**Extract to read**:

Visions of the Future: Mad Max and Tomorrowland

Mad Max: Fury Road, is just demented.

In a good way.

George Miller returns to his 1979 character, essentially re-imagining him, this time played by Tom Hardy. The film is very high concpet. Max is chased through the desert with Imperator Furiosa (Charlize Theron) and a group of women the crazed leader of the “War Boys” uses for breeding that Furiosa has rescued.

An opening act sees Max captured and then used as a “blood bag” for an unrecognisable Nicholas Hoult’s Nux. But Max is soon free and we then simply get one massive chase sequence.

But that really does the film a disservice. The action is clearly done “in camera” as much as possible, with CGI souping it up a bit. It’s obvious because there’s a lack of physicality to the massive destruction sequences in your run-of-the-mill superhero fare. However much programmers try to build in a bit of randomness to the physics models of their worlds, it never quite feels real. It’s hard to pin down why – and it’s not simply that the setting is unbelievable (Mad Max’s setting is pretty unbelievable).

The first Mad Max film I saw was actually the third in the series, Mad Max Beyond Thunderdome and I remember trying to build some models at the time. I used Airfix tank model parts, and built them onto Corgi London buses, applied spray cans of sand coloured paint, and voila!

In Fury Road, we have a converted oil tanker. Furiosa is supposed to be doing a run to collect gas, but she scarpers, looking for the almost mythical Green Place.

Cue mayhem, with a production design on steroids. Best of all has to be the vehicle carrying four drummers and guitar player hung in front of a car mounted rack of speakers and giving the whole thing a musical accompaniment.

In fact, the film is edited to its music gorgeously. The action is simply told, and expertly handled. Lesser directors find the audience losing the plot a little and struggling to keep up with what’s happening. Not so here, where we always know where we are.

Overall, a pumped-up B-movie with an A-movie budget. I hope it does well.

Tomorrowland – or more properly in Europe, Disney’s Tomorrowland: A World Beyond, for copyright reasons – is a new film from Brad Bird. It opens with George Clooney’s Frank Walker trying to get us up to speed, interrupted by Britt Robertson’s Casey. And that’s because it’s a complicated story.

**Source data**:

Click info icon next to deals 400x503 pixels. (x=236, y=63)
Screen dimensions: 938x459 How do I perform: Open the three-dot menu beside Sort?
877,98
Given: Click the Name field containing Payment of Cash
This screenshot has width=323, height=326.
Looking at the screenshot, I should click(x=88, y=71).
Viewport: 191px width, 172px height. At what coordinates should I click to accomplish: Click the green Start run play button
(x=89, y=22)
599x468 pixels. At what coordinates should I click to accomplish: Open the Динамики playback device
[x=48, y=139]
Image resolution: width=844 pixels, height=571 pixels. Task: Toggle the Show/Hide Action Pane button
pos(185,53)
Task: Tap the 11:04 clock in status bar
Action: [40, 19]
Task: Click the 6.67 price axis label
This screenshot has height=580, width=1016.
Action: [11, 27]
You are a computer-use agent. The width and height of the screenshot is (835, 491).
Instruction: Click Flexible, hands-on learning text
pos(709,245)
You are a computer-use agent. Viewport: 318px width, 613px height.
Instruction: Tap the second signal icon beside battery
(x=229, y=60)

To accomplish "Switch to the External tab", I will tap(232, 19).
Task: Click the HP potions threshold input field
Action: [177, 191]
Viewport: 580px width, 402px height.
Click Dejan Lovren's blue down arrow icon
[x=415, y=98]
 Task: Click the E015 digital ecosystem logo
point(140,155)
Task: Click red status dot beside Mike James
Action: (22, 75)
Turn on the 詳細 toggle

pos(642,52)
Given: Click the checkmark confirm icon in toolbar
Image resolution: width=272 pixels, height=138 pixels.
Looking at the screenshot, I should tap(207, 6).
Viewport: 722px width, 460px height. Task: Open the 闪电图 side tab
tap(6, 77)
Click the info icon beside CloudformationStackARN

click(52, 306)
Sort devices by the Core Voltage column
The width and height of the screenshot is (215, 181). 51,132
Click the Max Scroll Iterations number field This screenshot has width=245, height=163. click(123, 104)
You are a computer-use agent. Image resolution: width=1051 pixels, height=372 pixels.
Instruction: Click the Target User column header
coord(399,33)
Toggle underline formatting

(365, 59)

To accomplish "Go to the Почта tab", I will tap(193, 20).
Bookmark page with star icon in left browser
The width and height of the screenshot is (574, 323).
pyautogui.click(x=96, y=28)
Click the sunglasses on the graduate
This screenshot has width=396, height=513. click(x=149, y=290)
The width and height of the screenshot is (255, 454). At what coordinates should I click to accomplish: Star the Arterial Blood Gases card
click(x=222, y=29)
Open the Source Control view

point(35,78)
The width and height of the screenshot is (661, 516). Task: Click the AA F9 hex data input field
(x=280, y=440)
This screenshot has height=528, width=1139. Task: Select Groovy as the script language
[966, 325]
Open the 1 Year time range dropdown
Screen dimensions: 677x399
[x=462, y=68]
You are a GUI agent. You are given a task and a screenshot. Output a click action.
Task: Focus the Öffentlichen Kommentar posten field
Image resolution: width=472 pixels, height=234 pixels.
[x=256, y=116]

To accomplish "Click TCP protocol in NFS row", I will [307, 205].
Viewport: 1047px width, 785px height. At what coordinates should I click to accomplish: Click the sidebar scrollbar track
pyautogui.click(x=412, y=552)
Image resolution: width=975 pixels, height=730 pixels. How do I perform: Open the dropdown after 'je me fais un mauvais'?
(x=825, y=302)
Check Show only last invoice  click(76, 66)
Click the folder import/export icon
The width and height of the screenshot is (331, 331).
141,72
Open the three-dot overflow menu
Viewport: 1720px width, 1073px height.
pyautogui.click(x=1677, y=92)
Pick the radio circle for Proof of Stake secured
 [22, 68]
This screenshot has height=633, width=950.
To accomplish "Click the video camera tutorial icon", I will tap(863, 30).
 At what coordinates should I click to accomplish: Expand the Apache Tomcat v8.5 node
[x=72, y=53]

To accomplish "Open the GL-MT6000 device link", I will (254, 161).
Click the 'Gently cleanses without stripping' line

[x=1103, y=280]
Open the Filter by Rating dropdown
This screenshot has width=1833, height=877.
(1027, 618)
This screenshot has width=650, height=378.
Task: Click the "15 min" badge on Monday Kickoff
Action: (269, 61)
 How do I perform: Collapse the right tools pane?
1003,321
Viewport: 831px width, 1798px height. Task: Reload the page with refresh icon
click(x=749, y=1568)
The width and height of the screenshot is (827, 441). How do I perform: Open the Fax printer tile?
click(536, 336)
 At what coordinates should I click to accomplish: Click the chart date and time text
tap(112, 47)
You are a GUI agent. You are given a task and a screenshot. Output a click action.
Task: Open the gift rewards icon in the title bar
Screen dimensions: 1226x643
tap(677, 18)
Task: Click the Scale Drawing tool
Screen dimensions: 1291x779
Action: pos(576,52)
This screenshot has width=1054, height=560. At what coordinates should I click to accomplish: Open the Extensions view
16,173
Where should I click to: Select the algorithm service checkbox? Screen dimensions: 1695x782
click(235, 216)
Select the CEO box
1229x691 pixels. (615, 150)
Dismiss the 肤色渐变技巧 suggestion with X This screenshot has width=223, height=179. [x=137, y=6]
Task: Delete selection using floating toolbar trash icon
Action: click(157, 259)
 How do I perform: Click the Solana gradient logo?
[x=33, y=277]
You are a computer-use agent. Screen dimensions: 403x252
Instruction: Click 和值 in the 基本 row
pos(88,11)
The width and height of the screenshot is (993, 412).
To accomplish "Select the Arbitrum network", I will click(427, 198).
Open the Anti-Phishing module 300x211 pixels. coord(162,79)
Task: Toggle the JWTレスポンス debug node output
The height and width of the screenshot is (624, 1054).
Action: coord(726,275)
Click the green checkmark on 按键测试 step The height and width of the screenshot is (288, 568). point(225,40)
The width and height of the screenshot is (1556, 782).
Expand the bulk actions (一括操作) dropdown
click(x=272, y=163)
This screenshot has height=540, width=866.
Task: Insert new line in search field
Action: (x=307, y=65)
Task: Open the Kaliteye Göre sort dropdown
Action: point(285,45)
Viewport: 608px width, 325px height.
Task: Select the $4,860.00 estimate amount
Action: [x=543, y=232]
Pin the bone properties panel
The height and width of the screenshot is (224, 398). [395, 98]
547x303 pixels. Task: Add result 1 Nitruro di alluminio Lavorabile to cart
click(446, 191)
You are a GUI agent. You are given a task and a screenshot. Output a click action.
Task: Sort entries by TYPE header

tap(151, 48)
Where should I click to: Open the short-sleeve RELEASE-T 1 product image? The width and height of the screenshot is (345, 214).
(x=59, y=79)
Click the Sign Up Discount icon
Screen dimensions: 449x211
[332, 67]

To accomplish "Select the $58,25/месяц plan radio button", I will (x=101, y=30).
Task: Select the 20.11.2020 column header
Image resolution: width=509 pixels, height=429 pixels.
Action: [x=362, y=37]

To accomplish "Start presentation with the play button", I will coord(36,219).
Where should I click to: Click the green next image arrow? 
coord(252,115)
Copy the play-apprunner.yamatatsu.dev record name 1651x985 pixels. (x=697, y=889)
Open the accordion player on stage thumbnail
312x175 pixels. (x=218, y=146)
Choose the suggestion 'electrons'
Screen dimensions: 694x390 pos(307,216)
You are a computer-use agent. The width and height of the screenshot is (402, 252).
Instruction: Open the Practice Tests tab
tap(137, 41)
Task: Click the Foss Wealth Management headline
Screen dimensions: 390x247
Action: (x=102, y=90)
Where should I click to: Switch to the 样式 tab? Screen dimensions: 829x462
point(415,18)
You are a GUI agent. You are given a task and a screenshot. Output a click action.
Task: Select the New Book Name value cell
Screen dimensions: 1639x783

**Exercise tasks**:
- A) In the review of Mad Max and Tomorrowland, who plays Max in Fury Road?
- B) Please resume the review of Mad Max and Tomorrowland after its last sentence.

**Task-by-task results**:
- A) Tom Hardy

- B)
As a child, Walker had gone to the 1954 World’s Fair in New York to present his rocket pack invention to a sneering Hugh Laurie. A young girl his own age, Athena (played by a wonderful Raffey Cassidy), gives him a pin badge and says that he should secretly follow. He goes through a water ride and gets transported to… well… somewhere else.

The vision of the future that we see is a wonderful world of jet packs, hover trains, vertical swimming pools and space travel. The production designers (again) went mad, and in a delightful way.

Meanwhile in a present day, Casey is trying to save her father’s job, and the NASA space program, by delaying the destruction of a Florida launch pad. She’s caught and spends a night in the cells. On coming out she finds a strange pin-badge. Touching it takes her to another dimension and a fabulous space city – but only for a limited time.

What then follows is a dimension hopping race around the US, as Clooney’s now adult Walker reluctantly gets involved with Casey, and the still child-like Athena.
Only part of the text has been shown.